┌─ EXTRACTED RECORDS

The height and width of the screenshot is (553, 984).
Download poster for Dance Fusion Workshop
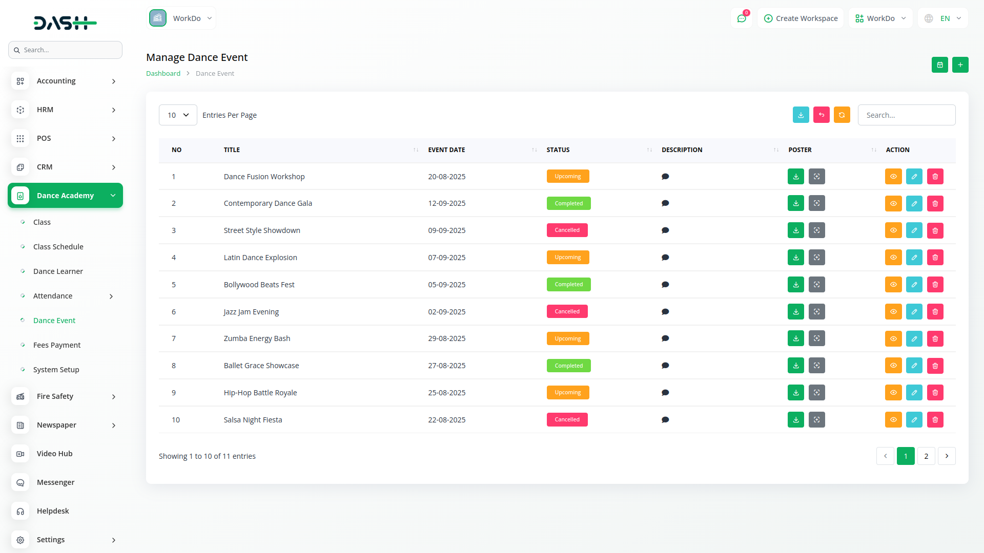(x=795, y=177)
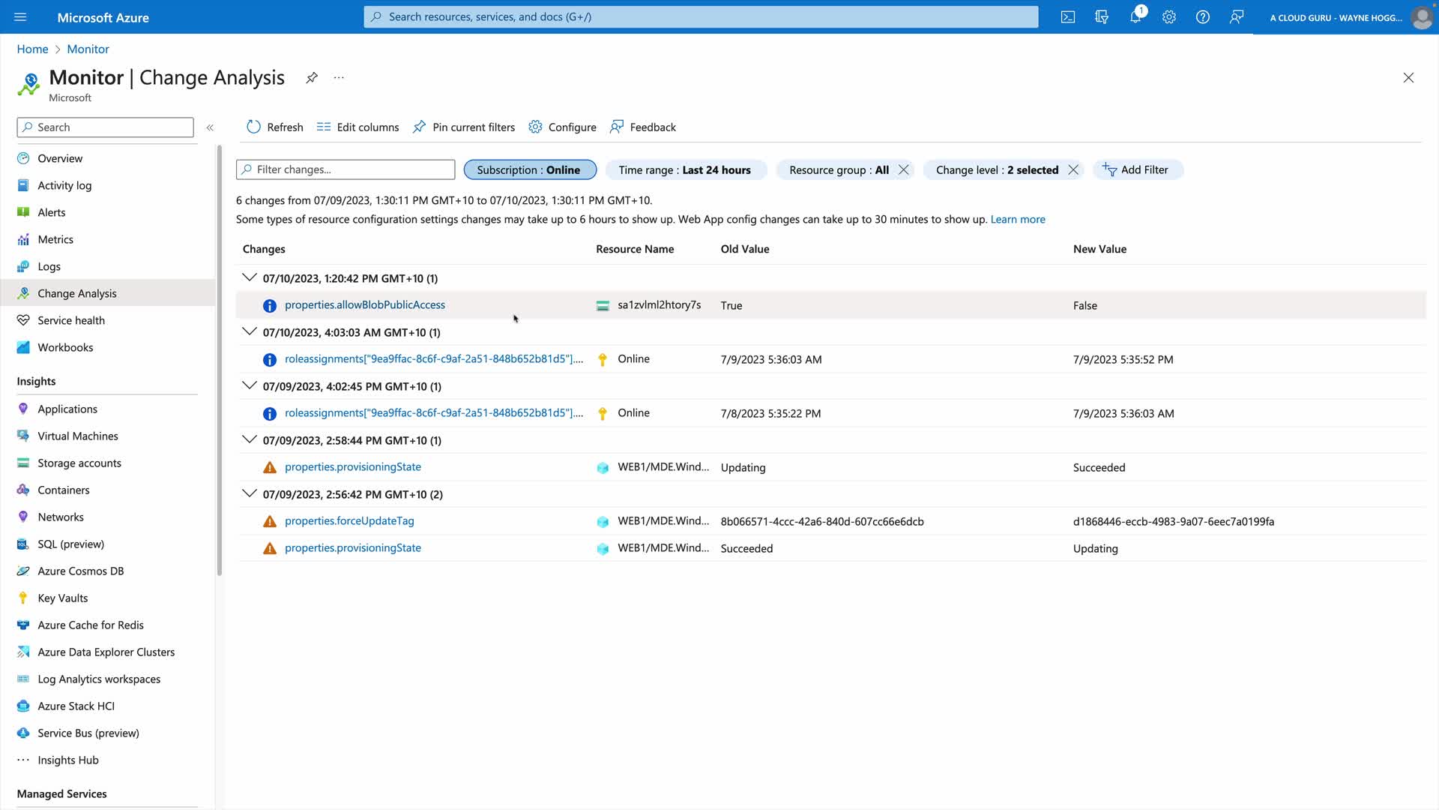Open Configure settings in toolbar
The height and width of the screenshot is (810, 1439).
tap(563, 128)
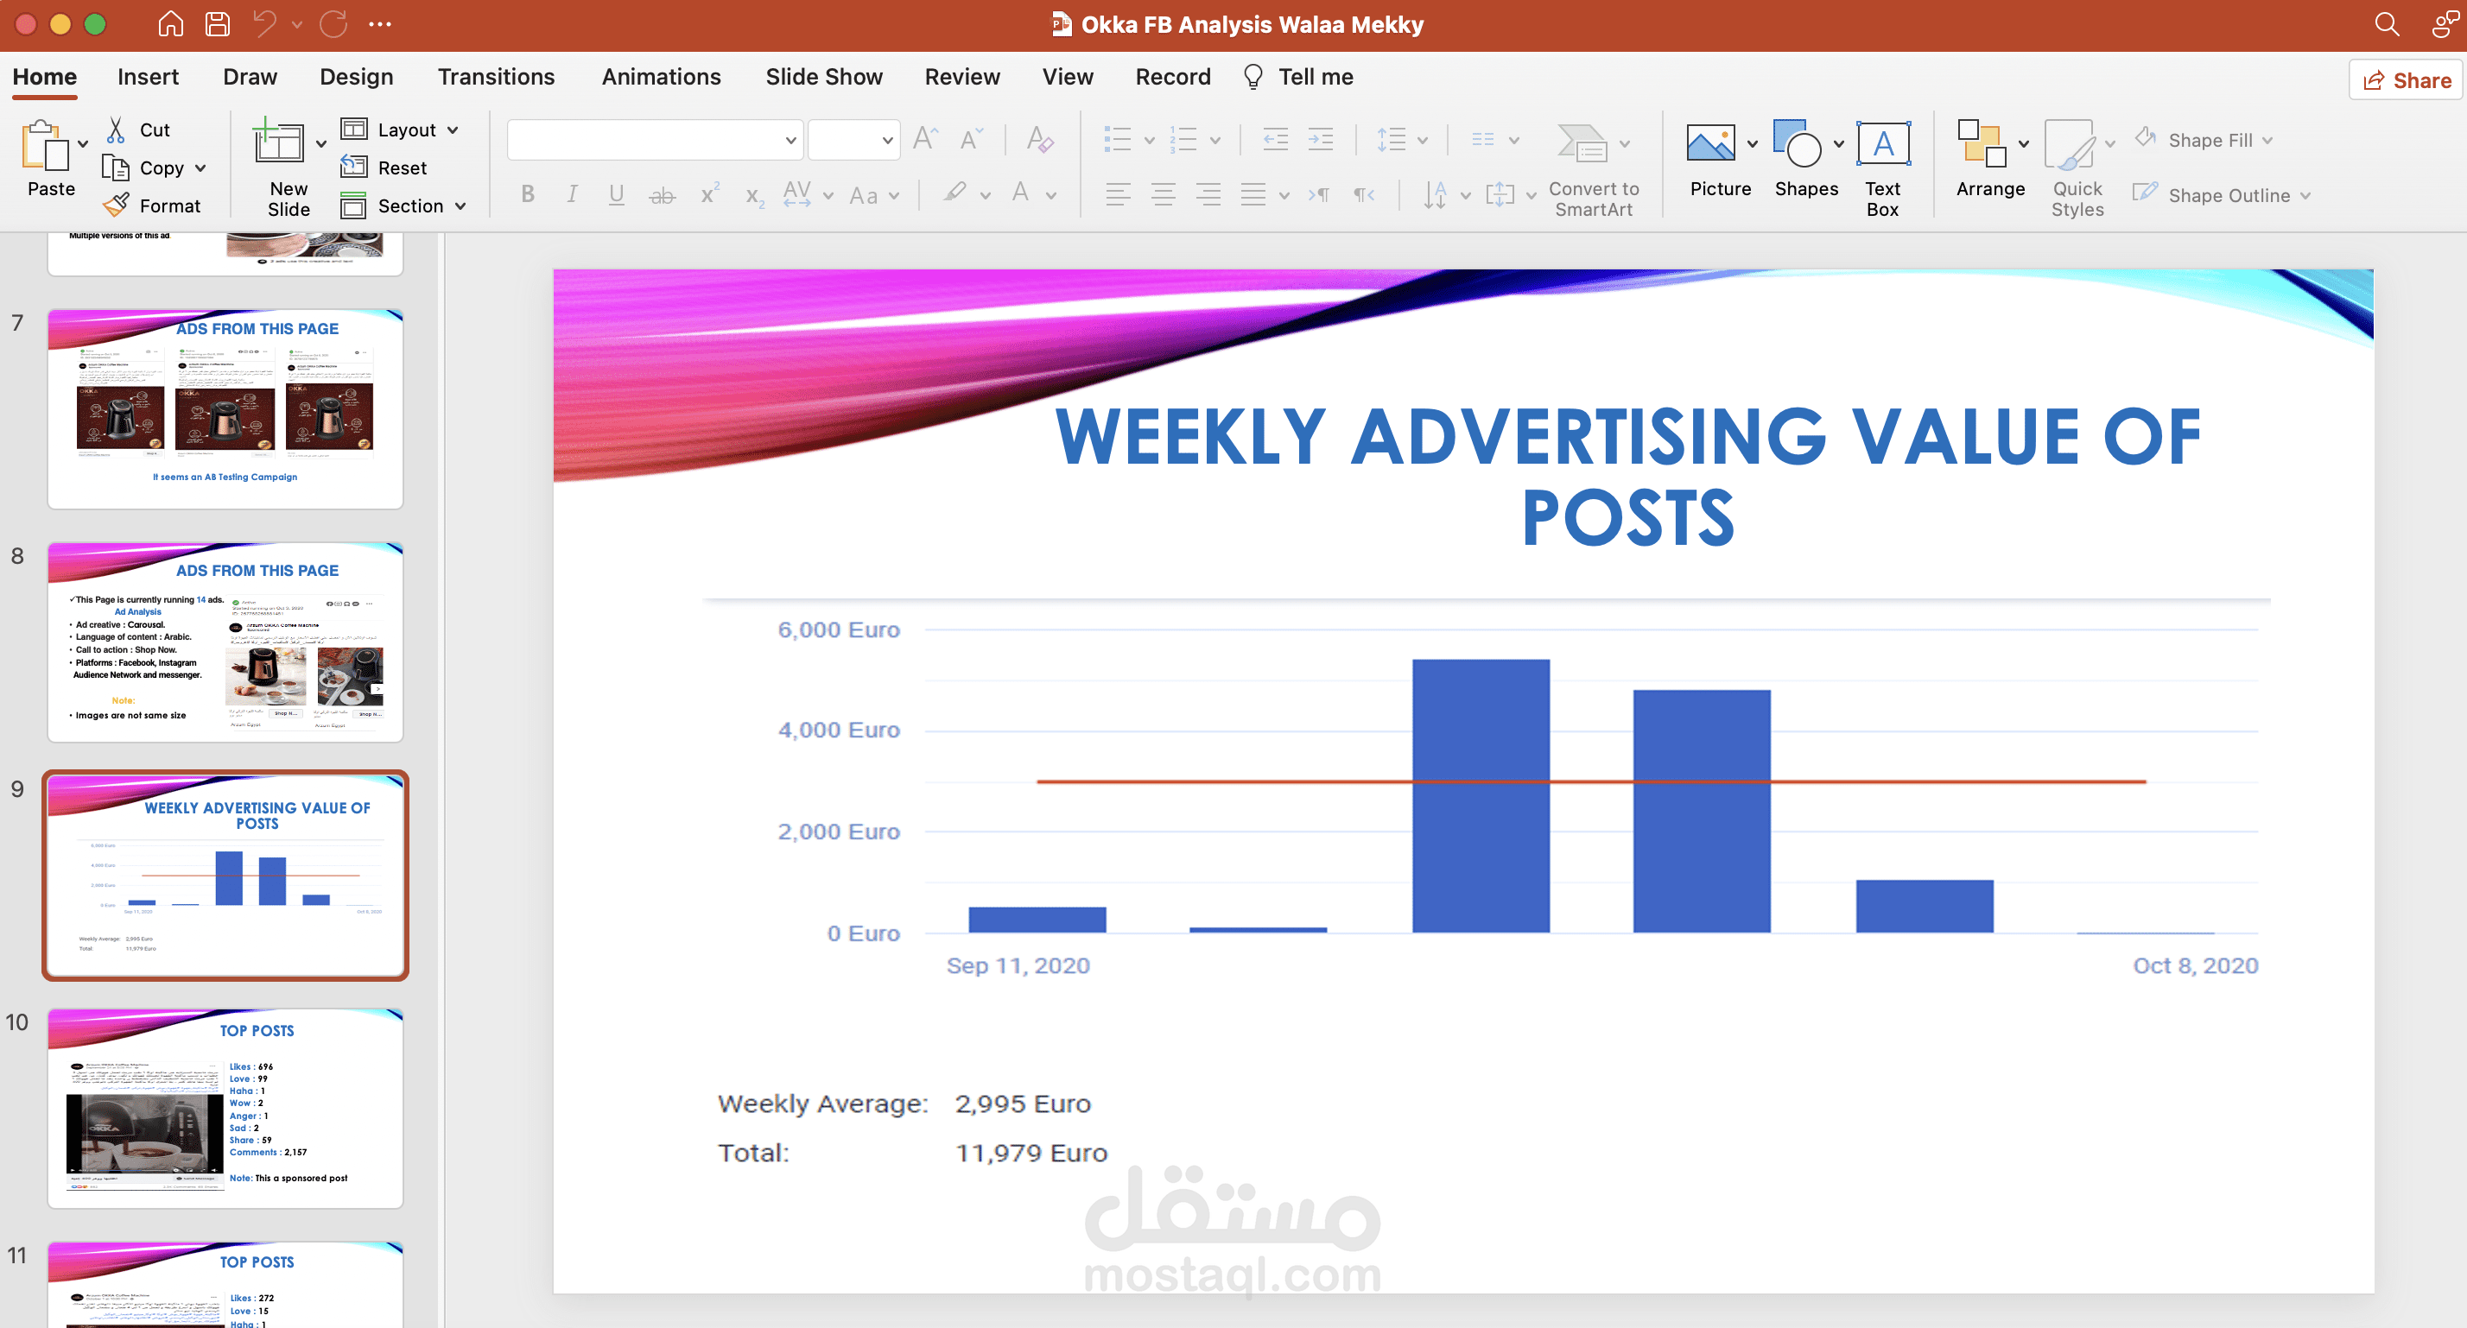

└─

WORK INSTRUCTIONS:
Skip the images and set down the rest of the data unchanged.

RESPONSE:
The height and width of the screenshot is (553, 984).
Download poster for Dance Fusion Workshop
(x=795, y=177)
Open Configure settings in toolbar
The height and width of the screenshot is (810, 1439).
tap(563, 128)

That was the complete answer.